Dimeji Bankole, the Nigerian Speaker of the House of Representatives’ suggestion that Nigeria should consider coding its crude oil at face value seems a rational one, except that he did not quite explain how this should be done. While chemical “coding”, in the context Bankole seems to refer, is possible and actually used to distinguish batches of certain chemical products through the use of additives to serve as chemical markers. It is used usually in highly purified substances that have identical chemical and physical characteristics regardless of their source of origin.

Crude oil as it turns out have different chemical and physical characteristics unique to their source. In fact, no two wells anywhere in the world have been known to exhibit the same chemical and physical characteristics. Physical characteristics such as spectrophotometry, rheology, sedimentation rate, specific gravity, even color and organoleptics may be employed along with chemical characteristics such as fractional component assay, gas chromatography, HPLC, voltammetry, NMR, Pyrolysis, mass spectrometry etc as analytical and assay methods. All these are enough to pinpoint not only the country of origin of the crude oil, but the exact well from which it was drilled.

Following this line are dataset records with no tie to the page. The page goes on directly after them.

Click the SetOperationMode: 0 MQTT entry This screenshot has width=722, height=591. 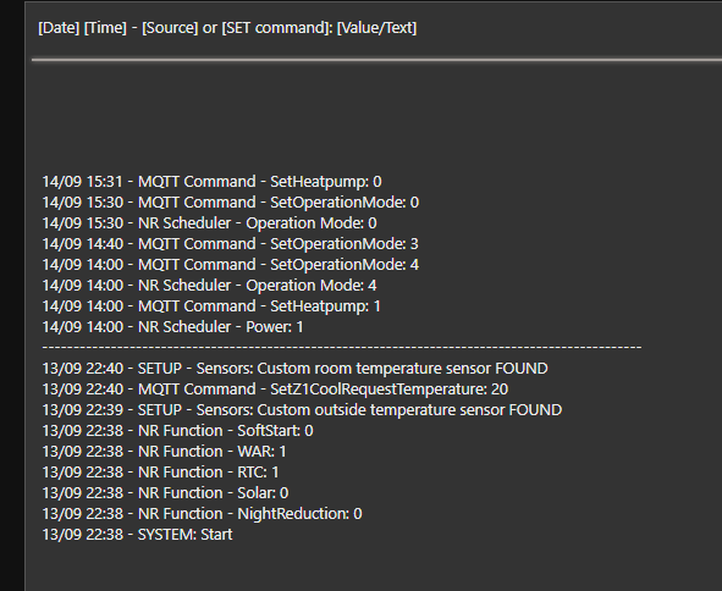230,202
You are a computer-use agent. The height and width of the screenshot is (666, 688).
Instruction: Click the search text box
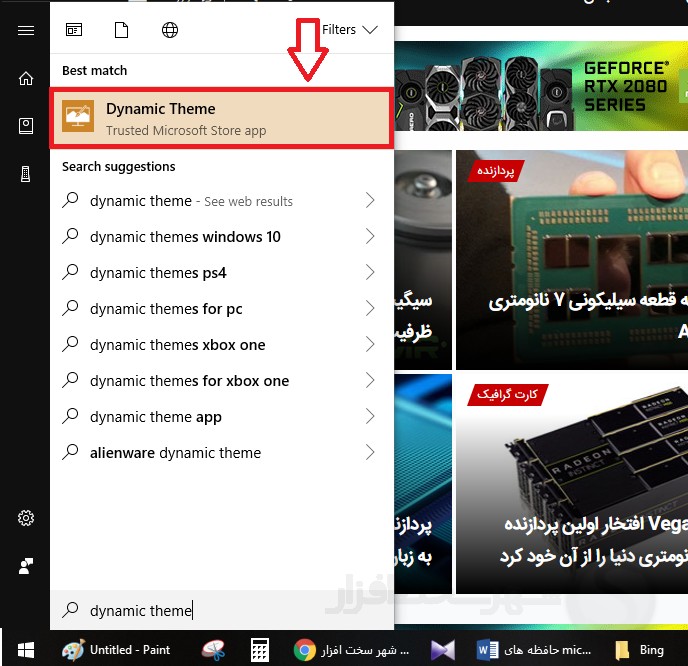[x=220, y=610]
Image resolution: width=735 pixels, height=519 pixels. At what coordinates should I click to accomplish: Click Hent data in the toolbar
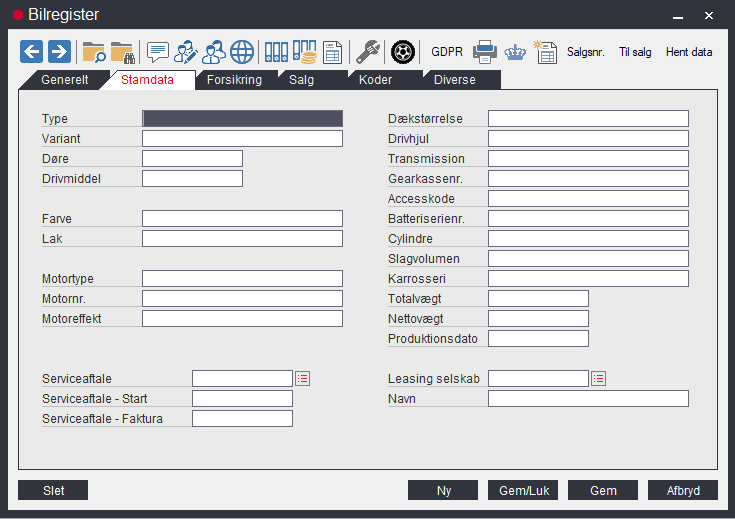[x=689, y=51]
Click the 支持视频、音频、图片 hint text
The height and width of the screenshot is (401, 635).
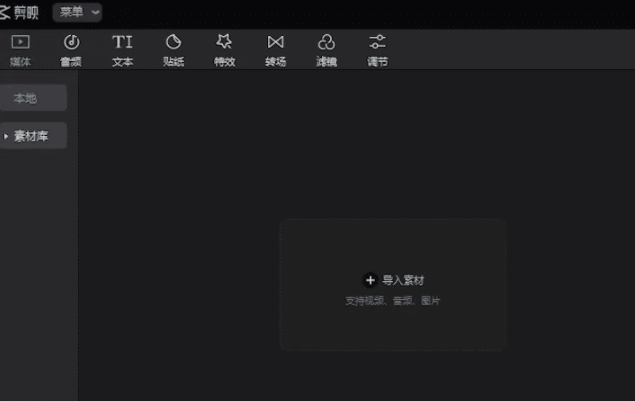pyautogui.click(x=393, y=301)
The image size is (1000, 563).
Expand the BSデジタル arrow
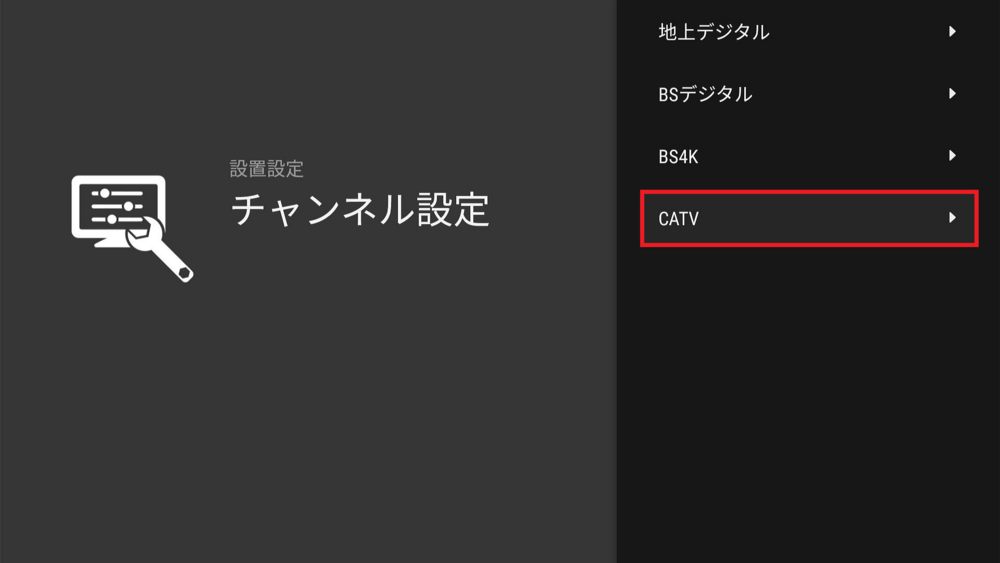coord(952,93)
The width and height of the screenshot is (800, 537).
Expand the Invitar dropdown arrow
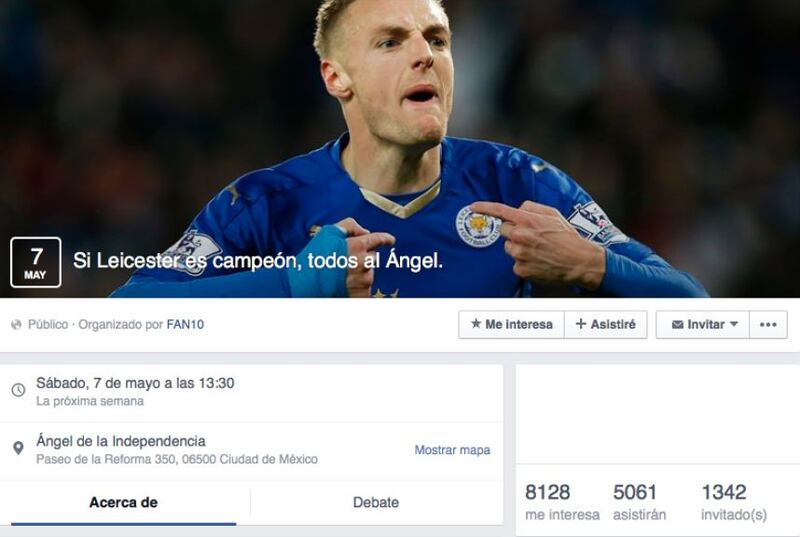[x=734, y=324]
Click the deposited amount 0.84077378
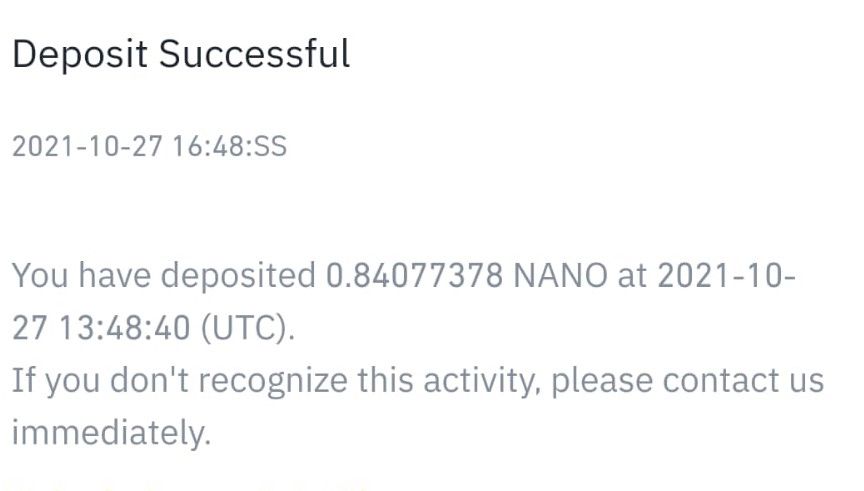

Bankole was either shooting off the cuff in the characteristic ignorance that pervades the Nigerian body politic, or was setting the stage for a future multi-million dollar crude oil additive contract for some of his friends waiting in the wings to execute yet another scam to game the system and loot the coffers of Nigeria.  Besides, what is the cost of adding this so called "code", its decoding and other attendant administative costs?  Assuming this is possible, what is the cost/ benefit analysis?  Any leader worth his salt should be capable of critical reasoning and Bankole fails to exhibit this with his asinine suggestion.